Schemas and Constraints

Evolving a Schema Safely


Learning Objectives

  • You can describe a safe order of operations for common kinds of schema change.
  • You can write backfill SQL that fills in new columns for existing rows.
  • You can explain why column renames should be staged rather than done in one step.
  • You can recognize when a change is additive and when it requires more care.

Schemas do not stay fixed forever. New features, better designs, and new requirements often require change. This chapter discusses how to use ALTER TABLE and migrations to make schema changes safely.

Altering Table Structure

Table structure can be changed with ALTER TABLE. For example, to add a new column called description to the courses table, the command is:

ALTER TABLE courses
ADD COLUMN description TEXT;

That command changes the existing schema without recreating the whole database from scratch.

Such a change would belong to a new migration file, not in the original CREATE TABLE migration.

Schema Changes Need Care

A schema change can affect existing data, application code, queries, templates, and tests or grading scripts.

The main risk is that a change can leave the database and the application in disagreement. If the schema changes before the application is ready, the application may see columns that do not exist or fail to write rows it expects to save. If the application changes before the schema, the schema may silently accept rows that no longer match what the application sends.

Safe evolution is mostly a matter of sequencing the changes so that the system works at every step, not only at the end.

Additive Changes Are Usually Easier

Some changes are safer than others.

Examples that are often low-risk:

  • adding a new nullable column,
  • adding a new table,
  • adding an index,
  • adding a new default that does not affect existing rows.

Examples that need more care:

  • removing a column,
  • renaming a column,
  • tightening a nullable column to NOT NULL,
  • splitting one column into several.

The difference is whether the change can be applied without any existing data becoming invalid. Additive changes usually leave existing rows alone. Destructive or restrictive changes often require updating existing rows first.

Loading Exercise...

A Safer Order of Operations

A practical pattern for any change that is not purely additive:

  1. add the new structure,
  2. backfill the existing data so the new structure has valid values for old rows,
  3. update the application code to use the new structure,
  4. remove the old structure once nothing depends on it.

This order helps avoid the moments when the database and the application disagree.

For purely additive changes, steps 1 and 3 are usually enough: add the new thing, and start using it. The backfill and removal only apply when old data or old code needs to be transitioned.

A Worked Additive Change

Suppose the platform originally stores only:

  • exercises(id, course_instance_id, title, deadline_at).

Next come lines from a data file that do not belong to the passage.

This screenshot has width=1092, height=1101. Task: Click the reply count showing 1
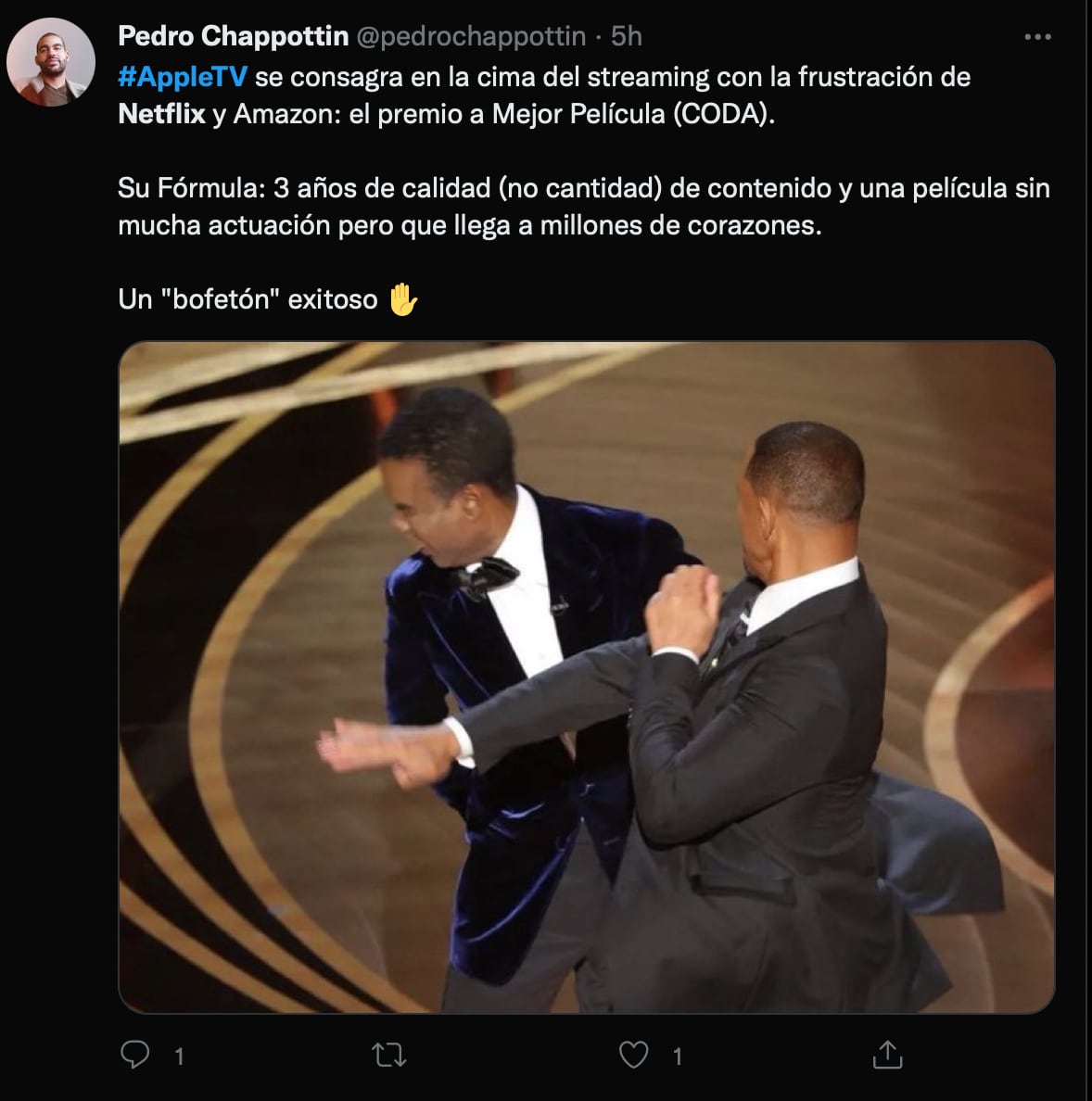(178, 1054)
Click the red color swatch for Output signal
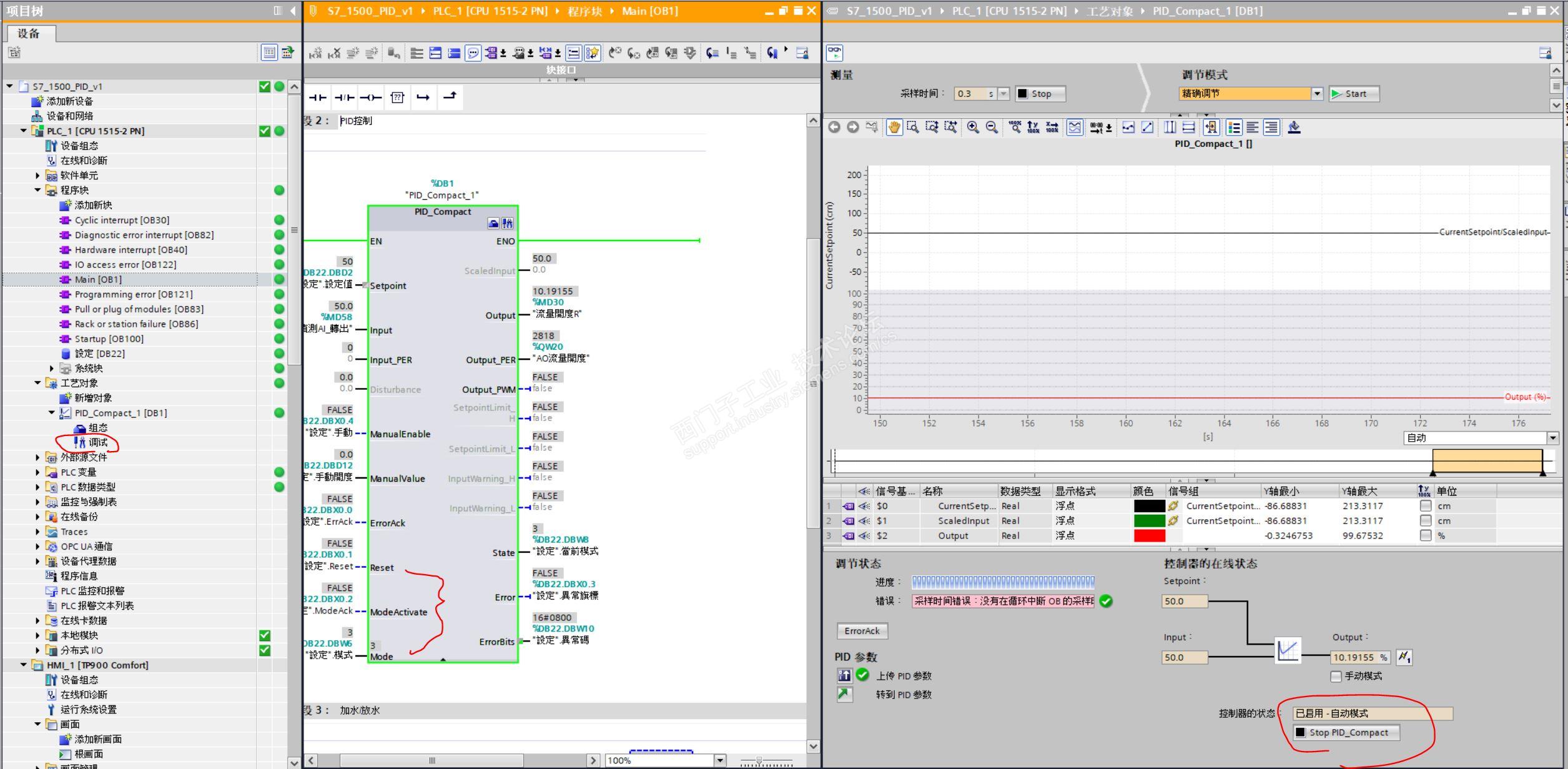This screenshot has width=1568, height=769. 1149,535
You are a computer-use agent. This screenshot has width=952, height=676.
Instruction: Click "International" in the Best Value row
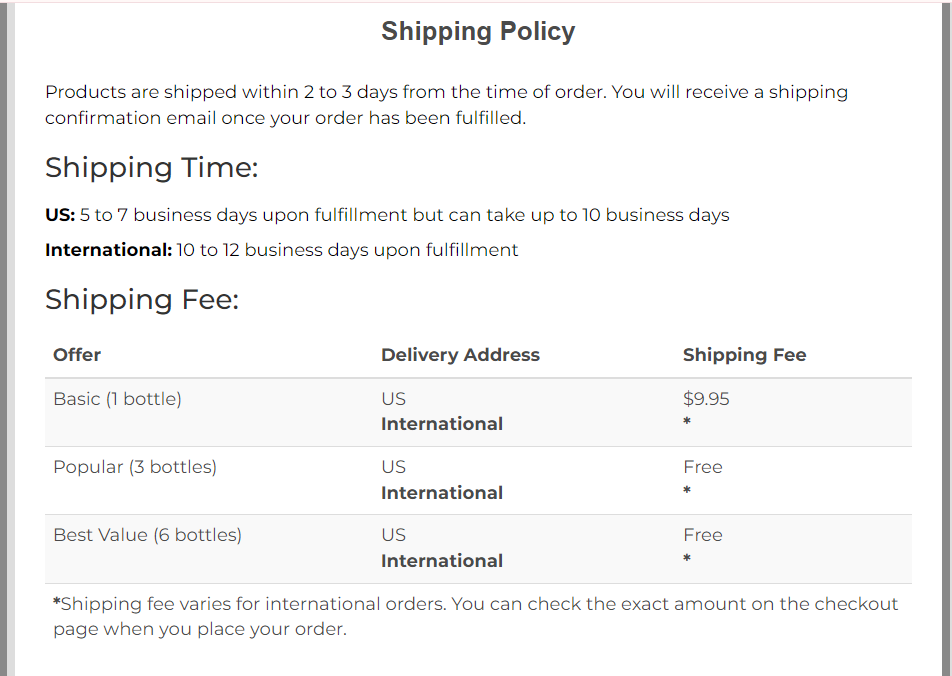click(442, 561)
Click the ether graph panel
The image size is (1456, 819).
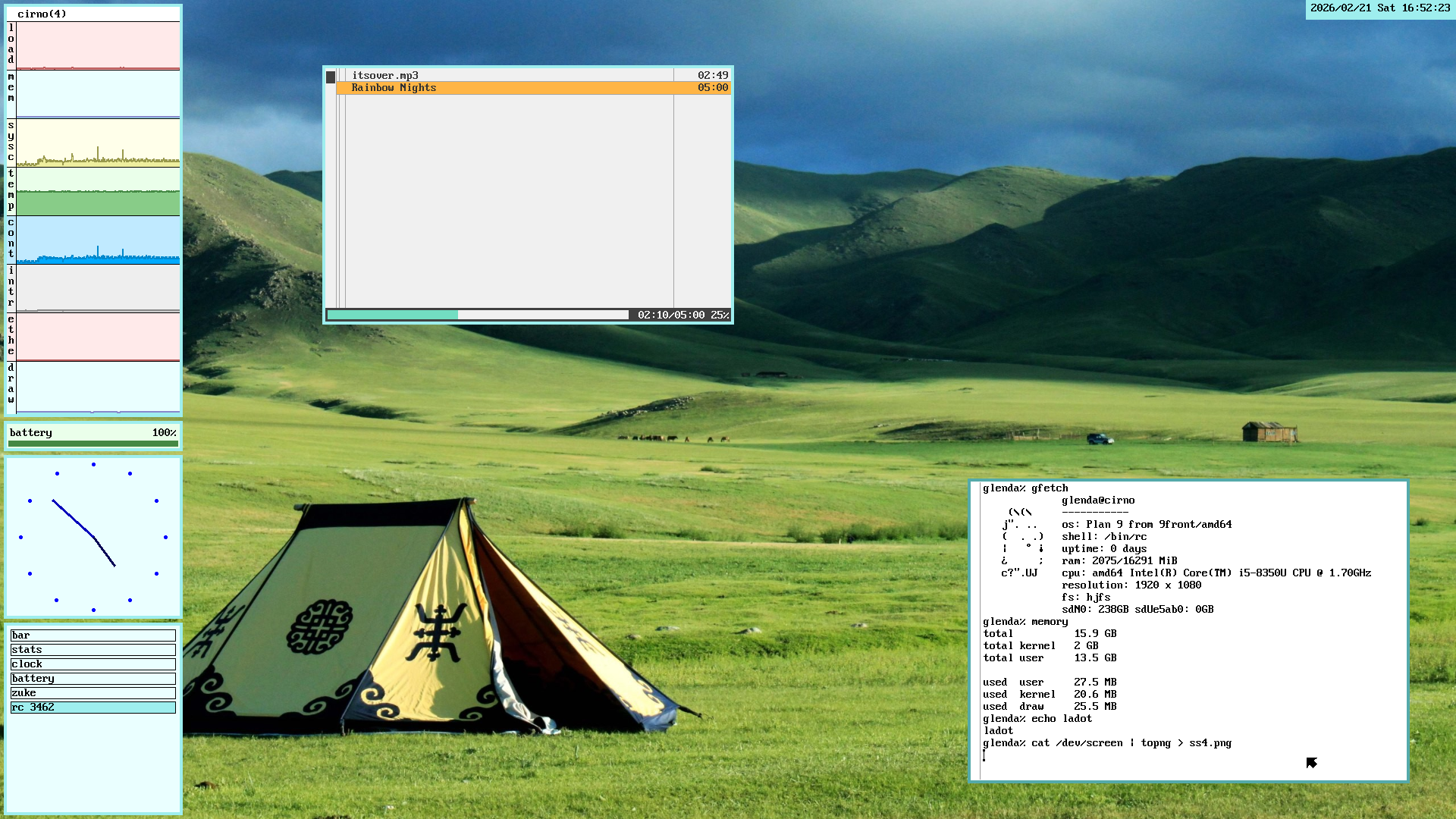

Later, the team decides that exercises also need a published_at timestamp so that drafts can exist separately from visible exercises.

The safer change plan is:

  1. add published_at TIMESTAMP as a nullable column,
  2. decide whether old rows need a backfilled value (yes: treat all existing exercises as published, so set published_at to the current time),
  3. update the application code to read and write the new column,
  4. decide later whether published_at should become NOT NULL.

The migration numbers below are illustrative; in the course-platform’s hypothetical migration sequence, this would be the next available number, whatever that happens to be.

The first step is one migration file:

-- 036_exercises_add_published_at.sql
ALTER TABLE exercises
ADD COLUMN published_at TIMESTAMP;

The second step is usually a separate migration:

-- 037_exercises_backfill_published_at.sql
UPDATE exercises
SET published_at = CURRENT_TIMESTAMP
WHERE published_at IS NULL;

Keeping these in separate files matters for a practical reason: a migration that both adds a column and backfills it has two responsibilities, and if the backfill fails, it is harder to reason about what state the database is in. Two separate migrations are easier to reason about and easier to re-run safely.

The application update is not a migration. It is code change that comes out in the same deploy or after the migrations. Once the application code uses the new column, published_at is fully in use.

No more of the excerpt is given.